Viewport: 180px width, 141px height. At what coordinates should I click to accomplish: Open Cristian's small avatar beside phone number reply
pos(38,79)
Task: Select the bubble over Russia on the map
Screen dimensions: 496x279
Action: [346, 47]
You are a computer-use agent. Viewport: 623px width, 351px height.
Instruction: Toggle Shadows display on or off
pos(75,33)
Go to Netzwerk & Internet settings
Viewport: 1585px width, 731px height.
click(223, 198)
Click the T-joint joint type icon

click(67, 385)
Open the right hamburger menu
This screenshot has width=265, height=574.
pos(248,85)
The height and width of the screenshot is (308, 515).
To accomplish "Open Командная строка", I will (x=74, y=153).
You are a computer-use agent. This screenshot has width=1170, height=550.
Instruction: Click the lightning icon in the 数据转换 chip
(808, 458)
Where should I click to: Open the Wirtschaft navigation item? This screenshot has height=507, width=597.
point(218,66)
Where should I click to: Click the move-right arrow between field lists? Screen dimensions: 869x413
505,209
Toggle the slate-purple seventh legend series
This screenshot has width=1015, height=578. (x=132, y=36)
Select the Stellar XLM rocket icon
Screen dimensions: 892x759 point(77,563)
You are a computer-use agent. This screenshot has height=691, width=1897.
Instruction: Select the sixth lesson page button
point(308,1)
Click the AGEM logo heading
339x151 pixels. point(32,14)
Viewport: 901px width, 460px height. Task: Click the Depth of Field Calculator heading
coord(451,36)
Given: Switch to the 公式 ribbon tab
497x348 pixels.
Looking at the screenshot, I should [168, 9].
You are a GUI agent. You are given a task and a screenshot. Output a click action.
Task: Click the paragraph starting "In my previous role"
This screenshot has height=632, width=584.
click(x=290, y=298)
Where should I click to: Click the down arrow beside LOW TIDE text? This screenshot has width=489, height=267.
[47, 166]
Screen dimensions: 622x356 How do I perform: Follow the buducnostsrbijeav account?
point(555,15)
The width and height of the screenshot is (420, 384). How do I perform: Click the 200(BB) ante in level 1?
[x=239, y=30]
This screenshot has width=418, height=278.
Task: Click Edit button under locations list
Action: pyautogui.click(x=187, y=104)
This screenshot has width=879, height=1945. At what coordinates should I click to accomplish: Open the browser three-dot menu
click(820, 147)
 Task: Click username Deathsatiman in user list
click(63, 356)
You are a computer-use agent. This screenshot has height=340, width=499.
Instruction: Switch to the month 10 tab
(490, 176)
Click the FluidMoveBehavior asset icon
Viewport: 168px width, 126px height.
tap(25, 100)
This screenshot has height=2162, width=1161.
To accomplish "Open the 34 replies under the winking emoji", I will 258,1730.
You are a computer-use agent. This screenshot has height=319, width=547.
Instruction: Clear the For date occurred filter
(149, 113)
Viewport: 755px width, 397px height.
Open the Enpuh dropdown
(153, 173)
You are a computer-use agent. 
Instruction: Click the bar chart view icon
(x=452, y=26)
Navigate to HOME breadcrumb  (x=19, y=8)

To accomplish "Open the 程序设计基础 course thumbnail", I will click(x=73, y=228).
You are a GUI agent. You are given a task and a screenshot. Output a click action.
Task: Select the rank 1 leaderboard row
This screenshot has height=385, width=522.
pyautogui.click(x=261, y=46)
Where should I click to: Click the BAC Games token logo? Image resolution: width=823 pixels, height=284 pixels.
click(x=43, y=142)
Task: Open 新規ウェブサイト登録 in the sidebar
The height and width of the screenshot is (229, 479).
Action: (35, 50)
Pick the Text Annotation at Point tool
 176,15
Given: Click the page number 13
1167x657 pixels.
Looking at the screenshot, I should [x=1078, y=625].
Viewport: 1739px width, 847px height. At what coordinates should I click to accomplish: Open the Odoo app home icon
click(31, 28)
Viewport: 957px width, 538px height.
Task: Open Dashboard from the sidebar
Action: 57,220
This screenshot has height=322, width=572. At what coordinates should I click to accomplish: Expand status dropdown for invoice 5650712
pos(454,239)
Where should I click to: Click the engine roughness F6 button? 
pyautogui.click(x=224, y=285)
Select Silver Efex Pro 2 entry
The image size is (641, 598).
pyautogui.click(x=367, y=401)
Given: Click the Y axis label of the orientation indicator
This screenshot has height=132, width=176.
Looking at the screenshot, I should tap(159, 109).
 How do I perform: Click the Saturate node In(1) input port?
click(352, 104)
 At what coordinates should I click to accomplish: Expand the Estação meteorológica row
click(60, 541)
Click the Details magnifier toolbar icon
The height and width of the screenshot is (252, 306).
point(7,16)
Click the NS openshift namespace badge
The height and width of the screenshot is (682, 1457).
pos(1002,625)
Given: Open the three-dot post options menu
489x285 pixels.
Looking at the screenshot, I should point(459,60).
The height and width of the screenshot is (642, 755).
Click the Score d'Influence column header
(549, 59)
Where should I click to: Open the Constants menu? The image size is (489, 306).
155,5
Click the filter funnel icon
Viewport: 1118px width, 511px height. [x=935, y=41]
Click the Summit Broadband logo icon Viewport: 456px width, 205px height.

* [Problem to work on]
Where in the records does the string "will" appear? Copy every line that has it.

* [Solved problem]
To accomplish "Open Командная строка", I will (x=74, y=153).
To accomplish "Open the 34 replies under the winking emoji", I will 258,1730.
To accomplish "Open the 程序设计基础 course thumbnail", I will click(x=73, y=228).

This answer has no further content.